再びブリスベーン
彼らのうち何人が死ぬまでに一度でも島を離れるだろうか。
数時間後、わたしはエキゾチックではあるが(言っては悪いけれど)「原始的な」ソロモン諸島から、飛行機の窓の下に広がる「光輝く」ブリスベーン市の中にある、コンクリートで覆われた近代的な空港へと着いた。
さきほどまでわたしが居た場所と、今いる場所の差は余りにも大きかった。けれど、特にその差を埋める努力をすることなしに、わたしは比較的すんなりと「新しい環境」に入っていけた。空港からのバスは高速道路に入る。街中に眩く輝く電灯やネオンサインを見ていると、わたしがこれまで生まれ育った西洋文明の中にまた戻って来たんだと、わたしは安心感を覚えた。その夜、わたしはソロモンに行く前と同じユースホステルに泊まった。

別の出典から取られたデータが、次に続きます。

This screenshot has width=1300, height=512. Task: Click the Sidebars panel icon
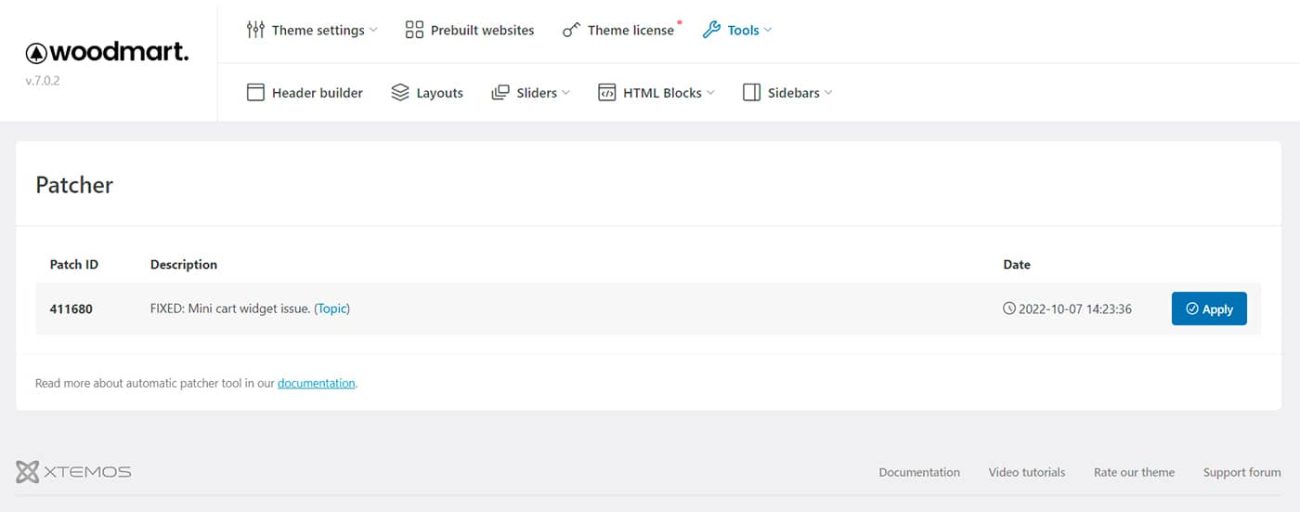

翌朝、わたしはホステルをチェックアウトして、ブリスベーンの街に出た。空には雲がなく、明るい太陽が照っていた。しかし、風はまだ少し冷たく、暑い場所からやって来たわたしにとっては、少し身を切られるような感じがする。前回ブリスベーンの街を、あてもなく歩き回ったことに懲りて、今回わたしは地図を用意してきていた。今日は夜遅い飛行機の出発時間まで、この町で一日時間を潰さなくてはいけないのだ。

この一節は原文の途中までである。